» **What is required**
The data below holds a line containing "Task: Open the Variables tab at bottom" and a line containing "Task: Click the MS user avatar"; please quote exactly those two lines and every line between them, and nothing else.
▬▬▬
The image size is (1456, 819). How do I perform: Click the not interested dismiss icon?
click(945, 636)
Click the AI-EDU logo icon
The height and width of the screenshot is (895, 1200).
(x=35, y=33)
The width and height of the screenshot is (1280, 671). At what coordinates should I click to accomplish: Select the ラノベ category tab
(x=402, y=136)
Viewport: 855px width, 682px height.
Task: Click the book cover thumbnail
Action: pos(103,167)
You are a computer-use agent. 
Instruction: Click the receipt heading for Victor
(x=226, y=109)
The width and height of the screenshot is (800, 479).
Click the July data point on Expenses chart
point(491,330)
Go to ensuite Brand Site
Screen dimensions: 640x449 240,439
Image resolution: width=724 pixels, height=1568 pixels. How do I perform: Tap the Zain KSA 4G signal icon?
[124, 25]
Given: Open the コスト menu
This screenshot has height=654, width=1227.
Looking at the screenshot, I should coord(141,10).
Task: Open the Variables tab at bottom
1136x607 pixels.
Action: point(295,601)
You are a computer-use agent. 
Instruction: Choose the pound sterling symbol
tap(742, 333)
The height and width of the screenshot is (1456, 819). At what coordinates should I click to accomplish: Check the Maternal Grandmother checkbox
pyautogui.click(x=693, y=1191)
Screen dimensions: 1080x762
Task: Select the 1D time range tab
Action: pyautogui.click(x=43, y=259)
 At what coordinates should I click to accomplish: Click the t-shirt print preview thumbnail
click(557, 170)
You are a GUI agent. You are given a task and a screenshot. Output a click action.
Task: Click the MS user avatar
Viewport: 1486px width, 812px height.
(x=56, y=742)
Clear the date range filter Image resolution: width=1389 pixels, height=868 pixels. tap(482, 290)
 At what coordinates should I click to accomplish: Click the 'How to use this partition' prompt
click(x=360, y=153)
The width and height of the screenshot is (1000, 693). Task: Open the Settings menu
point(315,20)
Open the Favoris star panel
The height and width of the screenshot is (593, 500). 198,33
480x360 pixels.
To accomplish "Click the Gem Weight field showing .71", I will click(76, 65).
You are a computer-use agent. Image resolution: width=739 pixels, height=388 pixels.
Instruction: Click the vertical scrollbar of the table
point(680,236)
▬▬▬
» **Answer area**
Task: Open the Variables tab at bottom
1136x607 pixels.
Action: point(295,601)
You are a computer-use agent. 
Instruction: Choose the pound sterling symbol
tap(742, 333)
The height and width of the screenshot is (1456, 819). At what coordinates should I click to accomplish: Check the Maternal Grandmother checkbox
pyautogui.click(x=693, y=1191)
Screen dimensions: 1080x762
Task: Select the 1D time range tab
Action: pyautogui.click(x=43, y=259)
 At what coordinates should I click to accomplish: Click the t-shirt print preview thumbnail
click(557, 170)
You are a GUI agent. You are given a task and a screenshot. Output a click action.
Task: Click the MS user avatar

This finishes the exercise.